Le GIEC a publié leurs calculs détaillés concernant l’année 2023. La moyenne du réchauffement atteint pendant la décennie 2014-2023 est 1.19°C. Ce chiffre correspond plus exactement au milieu de cette période, 2018-2019. En supposant que le réchauffement progresse à la même vitesse, il aurait atteint 1.31°C en 2023. Le température réelle observée l’année passée est plus élevée, le GIEC l’établit à 1.43°C, et estime que le surcroît est essentiellement dû au phénomène El Nino et à une éruption volcanique qui a propulsé de la vapeur d’eau dans la stratosphère.
Le réchauffement observé au cours de cette décennie est plus élevé que par le passé, James E. Hansen et l’Organisation Météorologique Mondiale ont détecté une accélération dans les mois passés. Hansen considère que les températures montent actuellement de 0.4°C par décennie, ce qui nous orienterait vers 2°C en 2040, alors que le GIEC donne une valeur plus basse, de 0.26°C. De plus, ils l’expliquent surtout par une amélioration des mesures, plutôt que par une accélération. Ils n’annoncent donc pas un réchauffement aussi rapide que James Hansen. Cependant, ils se basent sur l’hypothèse que le réchauffement est linéaire, que sa vitesse est constante. C’est loin d’être sûr, plusieurs paramètres du système, les glaces, la végétation et les nuages changent de plus en plus.
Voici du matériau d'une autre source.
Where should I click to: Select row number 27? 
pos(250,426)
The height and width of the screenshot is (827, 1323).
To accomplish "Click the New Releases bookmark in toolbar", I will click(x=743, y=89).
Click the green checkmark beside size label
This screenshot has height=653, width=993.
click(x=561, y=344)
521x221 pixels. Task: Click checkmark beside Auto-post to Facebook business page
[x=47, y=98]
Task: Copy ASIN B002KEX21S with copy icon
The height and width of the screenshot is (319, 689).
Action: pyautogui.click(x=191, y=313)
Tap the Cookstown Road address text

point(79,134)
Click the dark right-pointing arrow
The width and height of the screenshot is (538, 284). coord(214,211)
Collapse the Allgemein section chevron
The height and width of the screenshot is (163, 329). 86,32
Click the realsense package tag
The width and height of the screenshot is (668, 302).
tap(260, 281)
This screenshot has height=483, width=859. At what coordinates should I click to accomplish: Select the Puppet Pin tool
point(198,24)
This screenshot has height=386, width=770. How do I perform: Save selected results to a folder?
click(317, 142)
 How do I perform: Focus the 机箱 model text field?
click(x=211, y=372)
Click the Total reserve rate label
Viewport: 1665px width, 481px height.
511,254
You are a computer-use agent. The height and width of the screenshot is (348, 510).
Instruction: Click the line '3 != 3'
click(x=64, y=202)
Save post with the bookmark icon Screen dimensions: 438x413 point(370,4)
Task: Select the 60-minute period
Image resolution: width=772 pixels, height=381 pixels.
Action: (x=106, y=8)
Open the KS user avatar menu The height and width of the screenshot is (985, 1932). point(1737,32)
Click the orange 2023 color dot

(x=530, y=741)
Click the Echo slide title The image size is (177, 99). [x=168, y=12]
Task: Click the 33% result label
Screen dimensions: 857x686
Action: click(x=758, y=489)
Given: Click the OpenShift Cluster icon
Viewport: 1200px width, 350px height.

Les émissions mondiales de gaz à effet de serre de 2022 sont au niveau de celles de 2019 et 2021. Elles étaient de 55±5,3 Gt CO2e en 2022, et similaires en 2023. 36,8 Gt provenaient des carburants fossiles et de l’industrie et 4,1±2,9 Gt CO2 du changement d’affectation des terres. Par contre, l’Europe réussit maintenant à les diminuer. Le changement climatique augmente les émissions de méthane des zones humides tropicales.
Ces informations sont présenté sur ce site du GIEC: https://climatechangetracker.org/igcc
La combustion des carburants fossiles et des arbres émet des résidus appelés aérosols. James Hansen a écrit que la température élevée de 2023 était en grande partie due à la diminution des aérosols soufrés émis par les navires circulant dans l’Atlantique -Nord. Il appelle à la géo-ingénierie pour rajouter des aérosols dans la stratosphère.
Le GIEC inclut dans cette mise à jour des chiffres sur les aérosols atmosphériques, et remarque que le total a augmenté en 2023, surtout à cause des feux du Canada. Il impute le réchauffement exceptionnel de cette année à une éruption volcanique et à El Nino. Il n’est cependant pas sûr que tous les aérosols aient le même effet, ceux provenant d’incendies de forêts, de bois sont différents du fuel des navires marchands. Les satellites PACE de la NASA Et EarthCare d’ESA, lancés récemment aideront à les mesurer et à établir leur contribution.
Le budget carbone résiduel compatible avec une limitation du réchauffement à 1.5°C (50% de chance) est réactualisé pour 2024 à 200 milliards de tonnes de CO2. Cela équivaut à seulement 5 ans d’émissions au niveau actuel, c’est 60% de moins que l’estimation pour 2020. Cela demande des mesures encore plus énergiques de réduction d’émissions. Le PNUE propose de retirer du carbone de l’atmosphère, notamment par une reforestation accrue de la Planète.
Selon Valérie Masson-Delmotte, cette étude souligne l’intensification de l’influence humaine sur le climat. De fortes réductions d’émissions de gaz à effet de serre, comme celles qu’impliquent les engagements de la COP28, pourraient réduire le rythme de réchauffement de moitié d’ici 20 ans.